Solitary, you have given me some serious food for thought with this. I can assure you I'll be mulling this over for awhile...
In the end, to quantify and correlate knowledge and thought, we must deal in communication. Though communication comes in various forms—music, painting, etc.—it is words, or words interiorly as thoughts, that provide the most precise way to communicate.
It goes against the scientific grain, but I believe in regarding nature, anthropomorphizing is often better and truer than cold description. Abbey used this means fairly often in his various writings—not in a Disneyesque fashion, but to reveal the essence or impression of something.
We will never be able to relate to anything beyond ourselve except through ourselves—through those things that make us us instead of them.
I think trees - rather than Juniper, which is more of a bush- are the one living thing, outside humanity, which we feel almost a need to communicate with. They are not only the largest living things, but also often the oldest. I think if you stand in a wood of ancient trees you can almost feel a connection with them - but you can't put it into words. Not very philosophical, Robert - but I know what I mean even if I havenm't described it very well.
Thanks so much for all these comments! I find them all so interesting, and they add so much to my original post, I can't tell you how much I enjoy reading and pondering over them.
ah, edward abbey. cycling from seattle to costa rica through the rockies i recalled his saying in the wonderful desert solitaire how we gain access too easily to the beautiful places of the earth. we should suffer and struggle to have the privelege of entering such places. how i agree. gwen maka
I agree. Access is far too easy to many places of wonder. Too easy access robs them of their enchantment.

+++

> [SET PROBLEM 1]: Reproduce the comment thread's passage starting at "In the end, to" and ending at "instead of them.".
> [SET PROBLEM 2]: Decide whether each statement agrees with the comment thread, answering yes or no and quoting the deciding words: (a) One commenter considers juniper more of a bush than a tree. (b) One commenter says that anthropomorphizing nature goes along with the scientific grain. (c) One commenter cycled from Seattle to Costa Rica through the Andes.
The records that come next have no connection to the comment thread.

> [EXTRACTED ENTRIES]:
+++

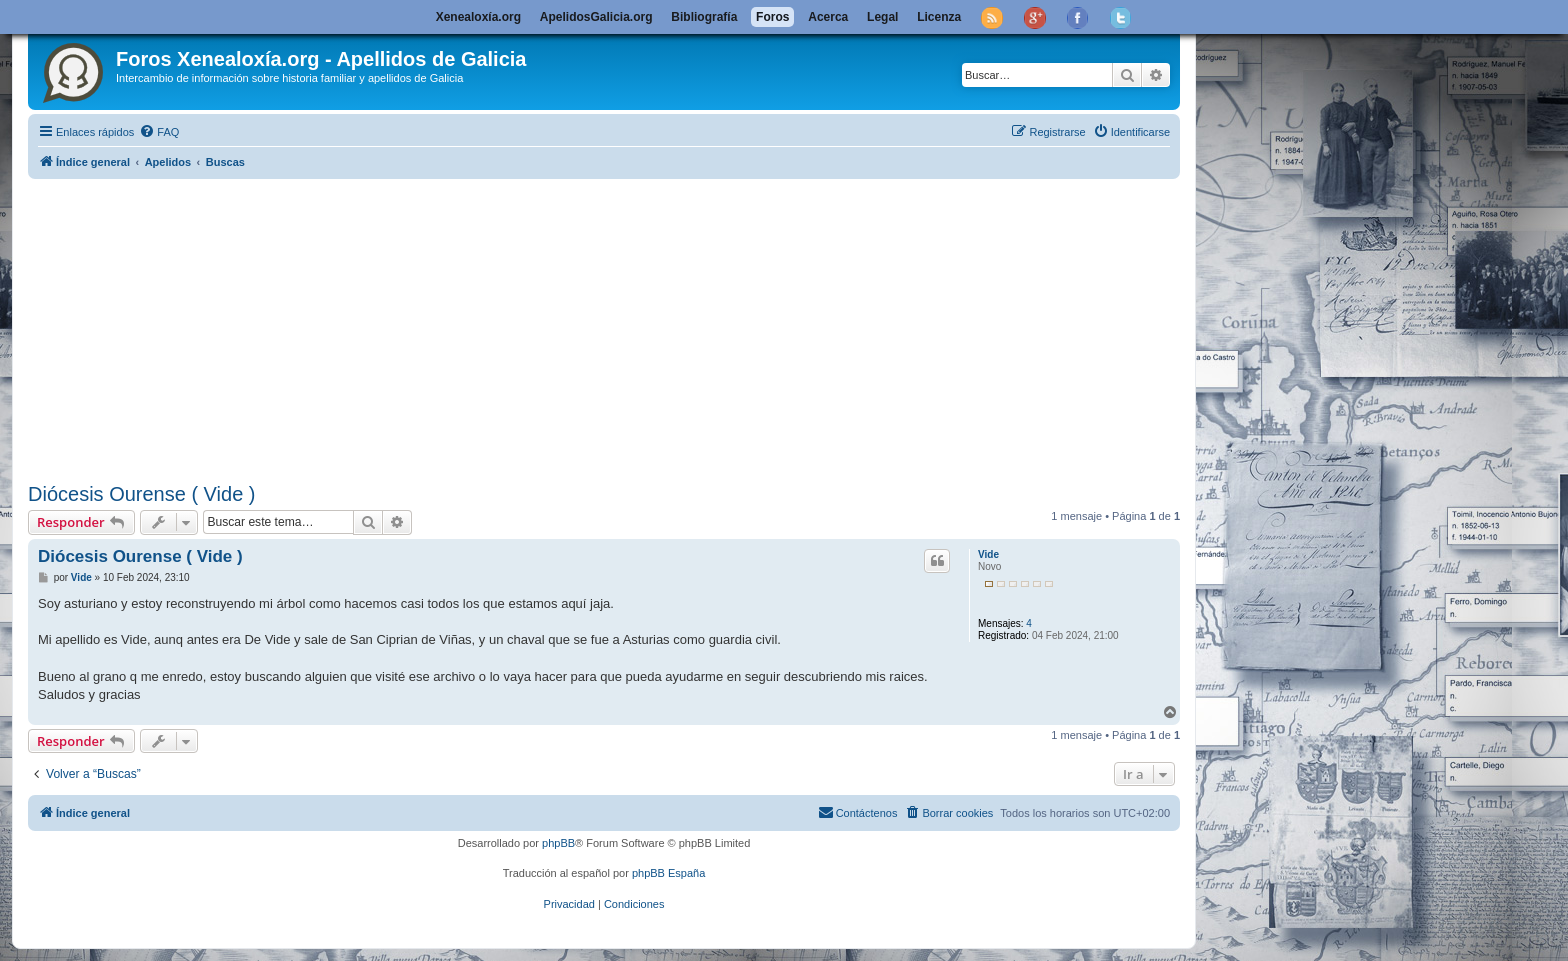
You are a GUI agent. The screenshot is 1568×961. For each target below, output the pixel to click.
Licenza (939, 17)
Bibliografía (704, 17)
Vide (988, 554)
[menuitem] (159, 132)
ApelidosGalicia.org (596, 17)
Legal (882, 17)
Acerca (828, 17)
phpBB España (668, 873)
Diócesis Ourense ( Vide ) (142, 494)
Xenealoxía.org (478, 17)
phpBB (558, 843)
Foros (772, 17)
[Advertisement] (628, 327)
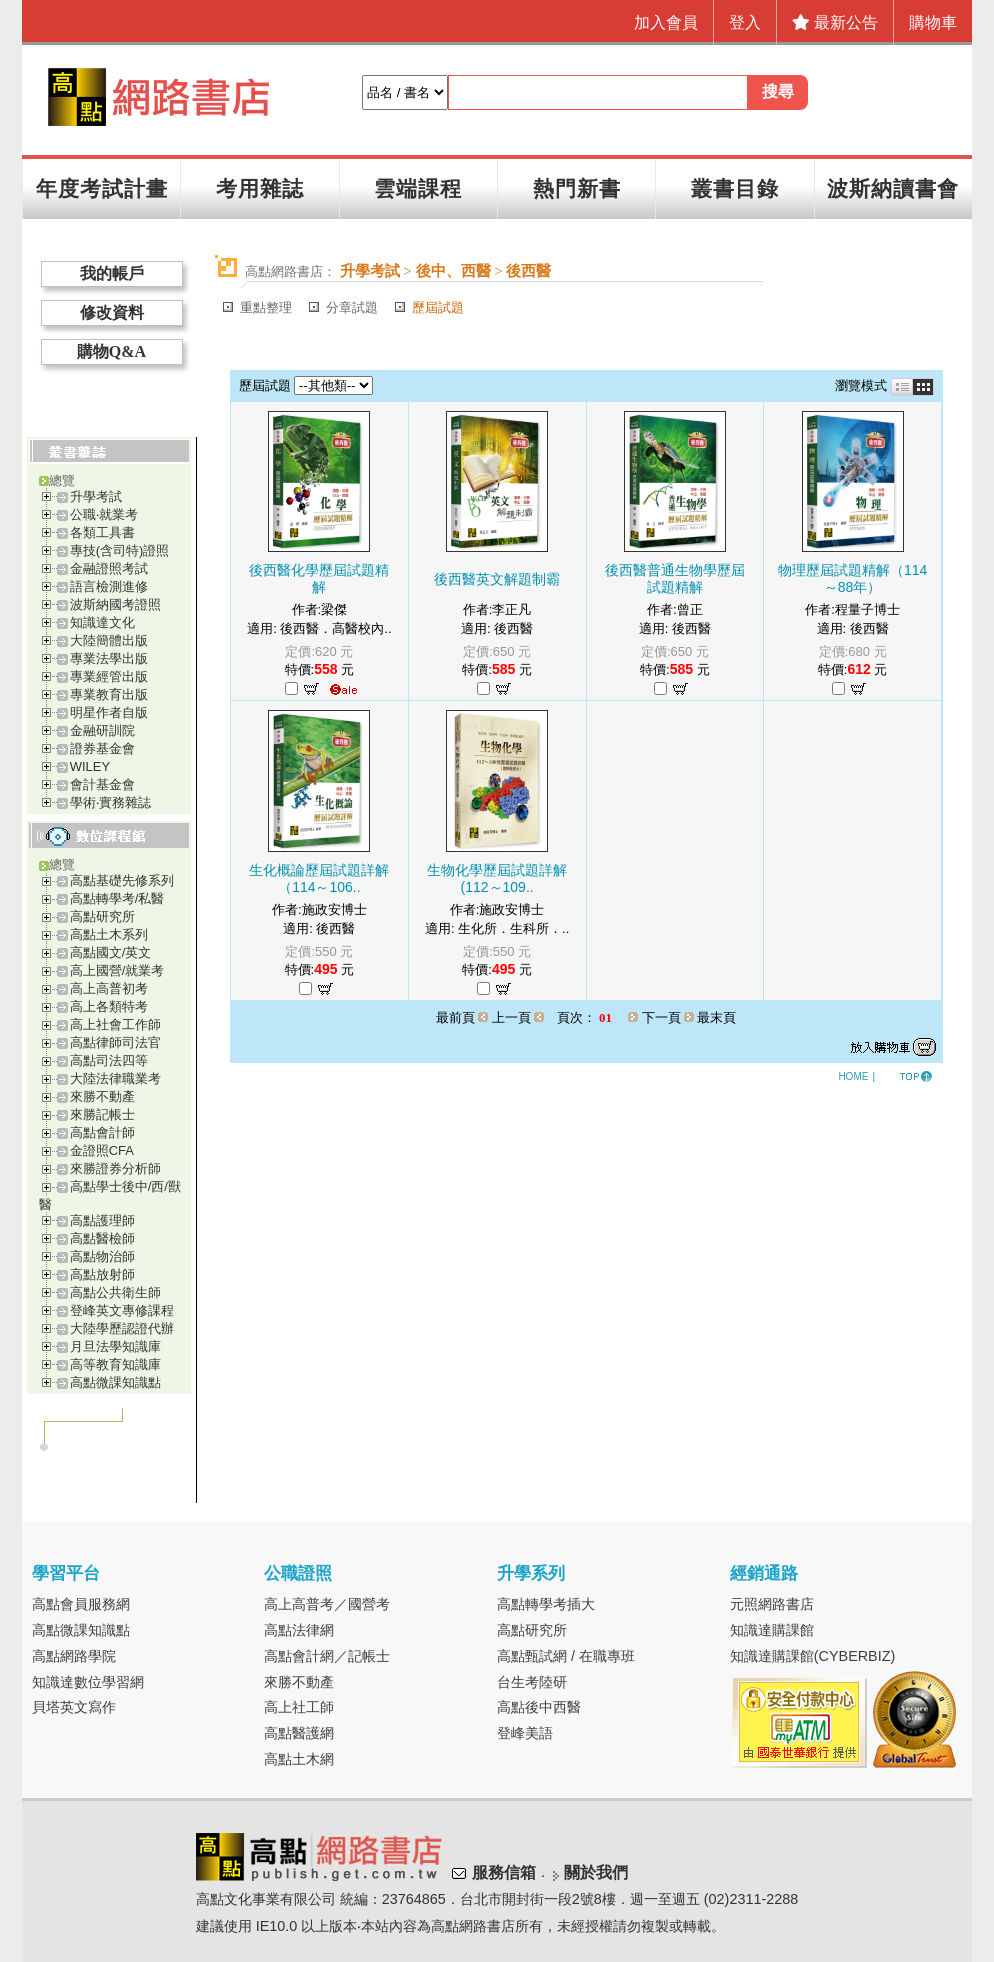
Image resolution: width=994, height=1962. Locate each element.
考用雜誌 (260, 188)
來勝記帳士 (102, 1114)
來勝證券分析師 (115, 1168)
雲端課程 (418, 188)
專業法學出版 (109, 658)
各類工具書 (102, 532)
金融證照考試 (109, 568)
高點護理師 (102, 1220)
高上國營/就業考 (117, 970)
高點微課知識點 (115, 1382)
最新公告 (835, 22)
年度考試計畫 (102, 188)
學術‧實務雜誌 (110, 802)
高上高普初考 (109, 988)
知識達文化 (102, 622)
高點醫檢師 (102, 1238)
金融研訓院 (102, 730)
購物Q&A (111, 351)
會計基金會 (102, 784)
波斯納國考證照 (115, 604)
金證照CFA (102, 1150)
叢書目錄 (735, 188)
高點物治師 (102, 1256)
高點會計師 (102, 1132)
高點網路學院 (74, 1656)
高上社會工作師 (115, 1024)
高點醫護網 (299, 1733)
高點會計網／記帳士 (327, 1656)
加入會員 (666, 22)
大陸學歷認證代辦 (122, 1328)
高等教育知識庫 (115, 1364)
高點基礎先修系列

+++

> [COMPLETE ANSWER 1]:
In the end, to quantify and correlate knowledge and thought, we must deal in communication. Though communication comes in various forms—music, painting, etc.—it is words, or words interiorly as thoughts, that provide the most precise way to communicate.
It goes against the scientific grain, but I believe in regarding nature, anthropomorphizing is often better and truer than cold description. Abbey used this means fairly often in his various writings—not in a Disneyesque fashion, but to reveal the essence or impression of something.
We will never be able to relate to anything beyond ourselve except through ourselves—through those things that make us us instead of them.

> [COMPLETE ANSWER 2]:
(a) Yes: "rather than Juniper, which is more of a bush"
(b) No: "It goes against the scientific grain"
(c) No: "cycling from seattle to costa rica through the rockies"